13. DEFAULTS AND REMEDIES.
An "Event of Default" occurs if one of the following shall have
occurred and be continuing:
(a) the Company defaults in the payment when due of any interest
payable with respect to the Notes at any time, which default continues for a
period of 30 calendar days;
(b) the Company defaults in payment when due of the principal of or
premium, if any, on the Notes at maturity, upon repurchase (including, without
limitation, pursuant to a Change of Control Offer or an Asset Sale Offer), upon
acceleration, redemption or otherwise;
(c) the granting by the Company or any Restricted Subsidiary of any
Lien to secure Indebtedness in excess of US$100,000 (other than a Permitted
Lien);
(d) the Company fails to comply with the provisions of Sections 4.10,
4.14, 4.19 or 5.1 of the Indenture;
(e) the Company fails to comply with any of its other agreements in
this Indenture or the Notes and such failure continues for 30 calendar days
after notice from the Trustee or Holders of at least 25% in aggregate principal
amount of the Notes then outstanding;
(f) the Company defaults under any mortgage, indenture or instrument
under which there may be issued or by which there may be secured or evidenced
any Indebtedness for money borrowed of the Company or any of its Restricted
Subsidiaries (or the payment of which is guaranteed by the Company or any of its
Restricted Subsidiaries), whether such Indebtedness or Guarantee now exists or
is created after the Effective Date, which default (i) is caused by a failure to
A-6
<PAGE>
pay principal of or premium, if any, or interest on such Indebtedness following
the expiration of the grace period provided in such Indebtedness on the date of
such default (a "Payment Default") or (ii) results in the acceleration of such
Indebtedness prior to its express maturity and, in each case, the principal
amount of any such Indebtedness, together with the principal amount of any other
such Indebtedness under which there has been a Payment Default or the maturity
of which has been so accelerated, aggregates US$5,000,000 (or the equivalent
thereof at time of determination) or more;
(g) the Company or any of its Restricted Subsidiaries fails to pay
final non-appealable judgments rendered against the Company or any of its
Restricted Subsidiaries aggregating in excess of US$2,500,000 (or the equivalent
thereof at time of determination), which judgments are not paid, discharged or
stayed for a period of 60 calendar days after such judgments become final and
non-appealable;
(h) the Company or any Restricted Subsidiary of the Company pursuant
to or within the meaning of any Bankruptcy Law: (i) commences a voluntary case
or proceeding, (ii) consents to the entry of an order for relief against it in
an involuntary case or proceeding, (iii) consents to the appointment of a
Custodian of it or for all or substantially all of its property, (iv) makes a
general assignment for the benefit of its creditors, (v) admits in writing its
inability to pay its debts generally as they become due or (vi) takes any
comparable action under any foreign laws relating to insolvency;
(i) a court of competent jurisdiction enters an order or decree under
any Bankruptcy Law that: (i) is for relief against the Company or any
Significant Subsidiary of the Company in an involuntary case or proceeding, (ii)

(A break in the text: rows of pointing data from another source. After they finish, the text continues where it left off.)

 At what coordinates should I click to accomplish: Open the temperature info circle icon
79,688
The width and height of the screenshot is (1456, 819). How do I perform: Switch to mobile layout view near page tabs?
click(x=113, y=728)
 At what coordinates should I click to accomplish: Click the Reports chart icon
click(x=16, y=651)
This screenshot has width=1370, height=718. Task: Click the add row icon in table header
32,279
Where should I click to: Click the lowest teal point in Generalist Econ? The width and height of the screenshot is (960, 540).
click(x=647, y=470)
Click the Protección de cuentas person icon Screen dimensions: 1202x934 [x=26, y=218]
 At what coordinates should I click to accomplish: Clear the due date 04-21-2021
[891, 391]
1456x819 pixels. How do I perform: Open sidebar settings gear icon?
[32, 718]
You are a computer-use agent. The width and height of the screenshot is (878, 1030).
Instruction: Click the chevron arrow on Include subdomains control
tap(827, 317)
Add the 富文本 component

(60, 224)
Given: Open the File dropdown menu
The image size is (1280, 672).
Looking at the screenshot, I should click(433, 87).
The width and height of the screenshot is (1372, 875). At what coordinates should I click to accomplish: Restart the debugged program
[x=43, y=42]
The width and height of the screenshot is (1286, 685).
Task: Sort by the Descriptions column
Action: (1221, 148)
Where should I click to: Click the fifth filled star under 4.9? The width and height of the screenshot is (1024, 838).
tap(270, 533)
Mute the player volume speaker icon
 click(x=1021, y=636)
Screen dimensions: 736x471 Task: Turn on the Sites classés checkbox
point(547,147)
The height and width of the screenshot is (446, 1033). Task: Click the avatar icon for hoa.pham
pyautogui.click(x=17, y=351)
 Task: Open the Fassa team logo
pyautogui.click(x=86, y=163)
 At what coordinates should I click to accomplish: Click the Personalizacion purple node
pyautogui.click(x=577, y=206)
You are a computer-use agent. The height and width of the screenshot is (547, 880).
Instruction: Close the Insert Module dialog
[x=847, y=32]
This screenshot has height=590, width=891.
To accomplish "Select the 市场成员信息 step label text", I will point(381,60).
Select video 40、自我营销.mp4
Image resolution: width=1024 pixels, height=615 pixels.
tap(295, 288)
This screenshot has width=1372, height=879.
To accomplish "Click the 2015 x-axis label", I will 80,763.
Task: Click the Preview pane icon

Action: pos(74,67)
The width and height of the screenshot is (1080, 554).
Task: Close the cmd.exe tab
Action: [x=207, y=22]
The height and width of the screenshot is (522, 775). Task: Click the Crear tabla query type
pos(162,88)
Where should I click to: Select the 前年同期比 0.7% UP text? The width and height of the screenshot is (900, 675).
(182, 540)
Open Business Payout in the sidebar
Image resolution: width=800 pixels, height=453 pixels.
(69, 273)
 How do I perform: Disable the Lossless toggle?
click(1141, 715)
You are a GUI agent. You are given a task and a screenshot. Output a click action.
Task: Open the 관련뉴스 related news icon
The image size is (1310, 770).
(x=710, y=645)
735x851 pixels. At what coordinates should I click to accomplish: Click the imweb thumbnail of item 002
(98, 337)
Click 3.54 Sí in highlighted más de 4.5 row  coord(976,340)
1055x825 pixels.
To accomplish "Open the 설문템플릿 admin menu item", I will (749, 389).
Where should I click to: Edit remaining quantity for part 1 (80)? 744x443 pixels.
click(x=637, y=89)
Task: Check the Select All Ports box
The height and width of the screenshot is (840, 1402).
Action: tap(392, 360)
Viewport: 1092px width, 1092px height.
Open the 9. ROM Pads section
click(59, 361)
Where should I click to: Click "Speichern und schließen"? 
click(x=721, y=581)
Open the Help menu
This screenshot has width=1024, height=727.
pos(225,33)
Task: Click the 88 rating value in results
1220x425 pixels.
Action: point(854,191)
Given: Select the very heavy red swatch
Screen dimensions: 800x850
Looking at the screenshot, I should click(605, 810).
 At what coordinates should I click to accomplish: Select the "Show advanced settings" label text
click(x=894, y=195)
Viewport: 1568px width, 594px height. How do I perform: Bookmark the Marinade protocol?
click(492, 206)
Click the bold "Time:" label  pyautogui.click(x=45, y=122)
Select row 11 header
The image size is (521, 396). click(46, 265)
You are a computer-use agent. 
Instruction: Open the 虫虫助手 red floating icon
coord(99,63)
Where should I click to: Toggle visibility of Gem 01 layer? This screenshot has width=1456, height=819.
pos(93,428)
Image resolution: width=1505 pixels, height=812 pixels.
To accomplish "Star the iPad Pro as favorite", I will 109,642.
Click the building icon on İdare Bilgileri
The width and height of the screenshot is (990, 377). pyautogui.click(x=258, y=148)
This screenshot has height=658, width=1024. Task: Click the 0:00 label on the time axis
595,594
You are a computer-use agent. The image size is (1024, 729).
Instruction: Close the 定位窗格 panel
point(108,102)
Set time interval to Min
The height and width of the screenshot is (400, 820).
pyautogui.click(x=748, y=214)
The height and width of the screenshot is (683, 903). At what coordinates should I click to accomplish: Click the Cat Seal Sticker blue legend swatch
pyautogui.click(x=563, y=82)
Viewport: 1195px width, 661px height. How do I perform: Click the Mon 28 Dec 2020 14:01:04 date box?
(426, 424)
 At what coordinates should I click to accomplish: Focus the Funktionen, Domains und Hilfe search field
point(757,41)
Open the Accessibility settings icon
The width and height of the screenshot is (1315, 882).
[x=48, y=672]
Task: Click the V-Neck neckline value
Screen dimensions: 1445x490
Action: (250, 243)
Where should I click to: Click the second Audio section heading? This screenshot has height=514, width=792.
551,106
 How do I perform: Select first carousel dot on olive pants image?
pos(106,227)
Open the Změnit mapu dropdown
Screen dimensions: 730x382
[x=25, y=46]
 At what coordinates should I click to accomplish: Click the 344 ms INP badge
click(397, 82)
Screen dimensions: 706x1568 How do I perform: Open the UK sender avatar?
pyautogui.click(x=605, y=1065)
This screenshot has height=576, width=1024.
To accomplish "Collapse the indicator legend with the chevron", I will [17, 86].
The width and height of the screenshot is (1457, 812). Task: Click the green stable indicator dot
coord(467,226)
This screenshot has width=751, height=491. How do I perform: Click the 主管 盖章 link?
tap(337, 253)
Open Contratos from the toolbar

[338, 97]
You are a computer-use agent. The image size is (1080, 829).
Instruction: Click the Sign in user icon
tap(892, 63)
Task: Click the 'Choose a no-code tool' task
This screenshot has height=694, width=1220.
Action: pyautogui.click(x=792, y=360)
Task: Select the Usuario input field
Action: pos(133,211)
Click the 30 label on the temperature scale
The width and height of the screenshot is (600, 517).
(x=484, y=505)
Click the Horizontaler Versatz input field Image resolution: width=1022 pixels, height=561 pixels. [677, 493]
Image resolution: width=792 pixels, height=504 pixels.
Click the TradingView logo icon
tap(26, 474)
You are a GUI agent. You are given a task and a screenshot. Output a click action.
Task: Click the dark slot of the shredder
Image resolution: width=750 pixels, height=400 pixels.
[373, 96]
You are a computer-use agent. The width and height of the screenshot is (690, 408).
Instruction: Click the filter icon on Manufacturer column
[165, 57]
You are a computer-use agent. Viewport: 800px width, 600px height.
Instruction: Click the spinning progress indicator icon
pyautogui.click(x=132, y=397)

appoints a Custodian of the Company or any Significant Subsidiary of the Company
or for all or substantially all of its respective properties, or (iii) orders
the liquidation of the Company or any Significant Subsidiary of the Company, or
any similar relief is granted under any foreign laws, and in each case the order
or decree remains unstayed and in effect for 60 calendar days;
(j) (a) a default in the observance or performance of any covenant or
agreement contained in any Security Document which default continues for 20
calendar days after notice has been given to the Company by the Trustee or the
holders of at least 25% in principal amount of the outstanding Notes, or (b) for
any reason other than the satisfaction in full and discharge of all obligations
secured thereby or any action or inaction of the Trustee or the Holders after
receiving notice of the requirement to take any such action from the Company,
any of the Security Documents ceases to be in full force and effect (other than
in accordance with its respective terms), or any of the Security Documents
ceases to give the Trustee the Liens, rights, powers and privileges purported to
be created thereby, or any Security Document is declared null and void, or the
Company or any of its Restricted Subsidiaries denies any of its obligations
under any Security Document, in each case with respect to Collateral the
aggregate value of which is in excess of US$100,000, or the Collateral becomes
subject to one or more Liens other than Permitted Liens securing one or more
obligations in excess of US$100,000 in the aggregate; or
(k) any Guarantee is declared null and void or ceases to be in full
force and effect (except as permitted under this Indenture) or any Guarantor
shall deny or disaffirm its obligations under its Guarantee.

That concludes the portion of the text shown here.